**The task:** Give back the data below exactly as it was given.

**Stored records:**
.....
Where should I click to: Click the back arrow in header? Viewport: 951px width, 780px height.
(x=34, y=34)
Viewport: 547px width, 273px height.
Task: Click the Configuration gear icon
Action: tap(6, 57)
.....
**Task result:**
Where should I click to: Click the back arrow in header? Viewport: 951px width, 780px height.
(x=34, y=34)
Viewport: 547px width, 273px height.
Task: Click the Configuration gear icon
Action: tap(6, 57)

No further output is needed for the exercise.